Hey, how are we supposed to take pics of something we haven't even ordered, or even really planned on ordering?


----------



## Warp (May 24, 2004)

Wow... my list is long now... 

- New wheels - Front Alex FD26/DT Competition/Hope XC - Rear Alex DP20/DT Competition/Hope Bulb (hubs already pposted pics)
- Race Face Deus X-Type Crankset (already posted pics)
- Pedals Time ATAC Alium
- X.7 RD and shifters
- PG950 Cassette
- Schwalbe Nobby Nics... Front 2.4", Rear 2.25"
- Panaracer Rampage 2.35" (lost in Correos limbo.. may show up someday)
- Magura Louise BAT 180/160 with "regular" SL

That's half bike!!! :eekster:


----------



## triphop (Jul 27, 2004)

Warp said:


> Wow... my list is long now...
> 
> - New wheels - Front Alex FD26/DT Competition/Hope XC - Rear Alex DP20/DT Competition/Hope Bulb (hubs already pposted pics)
> - Race Face Deus X-Type Crankset (already posted pics)
> ...


hey warp, I saw those cranks at my LBS the other day... dammn theyre sweet. 
and nice to see, or rather not see a new frame on ur future upgrades. (i guess that would make a brand new bike)


----------



## elmadaleno (Jul 8, 2005)

Pushed DHX C 
Panaracer Rampages or Kenda Nevegals 
DT 5.1 and decent spokes :eekster: :eekster:


----------



## rzozaya1969 (Nov 28, 2004)

elmadaleno said:


> ....DT 5.1 and decent spokes :eekster: :eekster:


Now who's copying who?


----------



## elmadaleno (Jul 8, 2005)

rzozaya1969 said:


> Now who's copying who?


Yer right.... but I can't stand the pressure of everyone critisizing me about my roadie spokes!!!! :cryin:


----------



## 545cu4ch (Aug 11, 2005)

Warp said:


> - Panaracer Rampage 2.35" (lost in Correos limbo.. may show up someday)


Why was that?? :eekster:


----------



## Warp (May 24, 2004)

545cu4ch said:


> Why was that?? :eekster:


I dunno... The tyre was sent on Nov-18th... but it hasn't showed up at the Post Office!

I went last week and I got the same rap Rzoz got... "Customs is delayed, it may show up anytime soon".

My brakes just left the USA last Dec-30th... but Rzoz and Tacu had their stuff leaving the US someday middle december and stuff hasn't showed up either.

Lesson learned for next year... save your bucks in December and better get stuff sent to you by mid-january.
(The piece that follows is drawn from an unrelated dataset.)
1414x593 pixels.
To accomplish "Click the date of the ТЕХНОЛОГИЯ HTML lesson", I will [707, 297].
Or buy it by December and make the seller to ship until january.


----------



## tacubaya (Jan 27, 2006)

Our stuff left Chad on Dec 12, arrived on Mexico the 18th and its suppose to reach the office tomorrow or this week


----------



## 545cu4ch (Aug 11, 2005)

Warp said:


> I dunno... The tyre was sent on Nov-18th... but it hasn't showed up at the Post Office!
> 
> I went last week and I got the same rap Rzoz got... "Customs is delayed, it may show up anytime soon".
> 
> ...


Thats disturbing.... I hope nothing happens with the rest of the stuff :skep:

My fork was first sent the 4th of December, resent again the 26th and reached aduana the 
28th
It was sent by Global Express Guaranteed. Chad told me that it should be here in around 7 days, but I dont think he was considering customs delay...


----------



## rzozaya1969 (Nov 28, 2004)

545cu4ch said:


> Thats disturbing.... I hope nothing happens with the rest of the stuff :skep:
> 
> My fork was first sent the 4th of December, resent again the 26th and reached aduana the
> 28th
> It was sent by Global Express Guaranteed. Chad told me that it should be here in around 7 days, but I dont think he was considering customs delay...
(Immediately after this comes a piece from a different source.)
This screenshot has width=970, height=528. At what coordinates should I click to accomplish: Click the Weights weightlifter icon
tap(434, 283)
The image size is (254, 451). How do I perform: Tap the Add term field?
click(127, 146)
I think none of us was really expecting a large custom overload...


----------



## Warp (May 24, 2004)

rzozaya1969 said:


> I think none of us was really expecting a large custom overload...
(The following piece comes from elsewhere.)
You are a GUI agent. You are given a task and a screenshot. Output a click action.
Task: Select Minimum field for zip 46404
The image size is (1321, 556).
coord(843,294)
Maybe we clogged the system??? :skep: :skep:


----------



## ritopc (Jul 3, 2004)

545cu4ch said:


> Thats disturbing.... I hope nothing happens with the rest of the stuff :skep:
> 
> My fork was first sent the 4th of December, resent again the 26th and reached aduana the
> 28th
> It was sent by Global Express Guaranteed. Chad told me that it should be here in around 7 days, but I dont think he was considering customs delay...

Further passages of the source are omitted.